Probes that passed quality control (27,372) analyzed via (A) unsupervised hierarchical clustering of all arrays (represented by rows). Annotations of the array samples are represented by columns including subject number, time, or condition (Cond.) represented by “A” air exposure or “D” diesel exposure. (B) ANOVA linear modeling idendified differentially expressed probes per variable (Subject, Time, and Condition) including the intersection of condition and time variables (Cond. × Time). The Venn diagram indicates the overlap across the variables.

Transcriptional patterns associated with diesel exposure

To identify patterns of gene expression that associate with diesel exposure, we used a 3-way ANOVA linear model on the diesel exposure subset (see Methods). Linear modeling identified unique 885 probes corresponding to 876 unique genes in comparing transcriptional responses of human coronary artery endothelial cells (hCAECs) cultured with plasma collected at either T0 vs. T2, T2 vs. T24, or T0 vs. T24 with an absolute fold change greater than two (p < 0.05). The overlap of each time point comparison is represented by Venn diagram (Figure 5A). Hierarchical clustering of the differentially expressed genes (Figure 5B) identified three main clusters of expression patterns: Cluster 1- persistently up-regulated genes in response to plasma obtained after either time point (T2 or T24) post diesel exhaust exposure (Fig. 5B, green), Cluster 2- down-regulated genes in response to plasma obtained at T2 that return to control exposure expression levels in cells cultured with T24 plasma (Fig. 5B, magenta), and Cluster 3- genes that change only in response to culturing with plasma obtained at T24 (Fig. 5B, cyan).

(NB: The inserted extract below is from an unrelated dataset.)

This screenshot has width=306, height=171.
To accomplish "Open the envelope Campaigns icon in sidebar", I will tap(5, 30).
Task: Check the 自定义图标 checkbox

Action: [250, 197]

Figure 5. Identifying transcriptional patterns associated with diesel exposure.

Figure 5

(A) The number of differentially expressed probes in cells treated with plasma obtained in the diesel exposure arm comparing either T0 vs T2, T2 vs T24, or T0 vs T24 conditions. The overlap of each subset of probes is shown in the Venn diagram. (B) Hierarchical clustering of both the 855 probes and array samples represented by rows and columns, respectively, segreated the samples based on time and identied three main clusters of gene expression: Cluster 1 (green) are persistently up-regulated genes in cells responding to T2 or T24 diesel plasma; Cluster 2 (magenta) are down-regulated genes in cells responding to T2 diesel plasma; and Cluster 3 (cyan) are down-regulated genes in cells responding to T24 diesel plasma. (C) Relative gene expression levels of the FOX transcription factors (left) or extracellular factors (right) identified via gene expression microarrays represented by boxplot (Tukey) with the mean indicated (+) and sample outliers in the T2 or T24 groupings identified by symbols (■□ and ▲, respectively).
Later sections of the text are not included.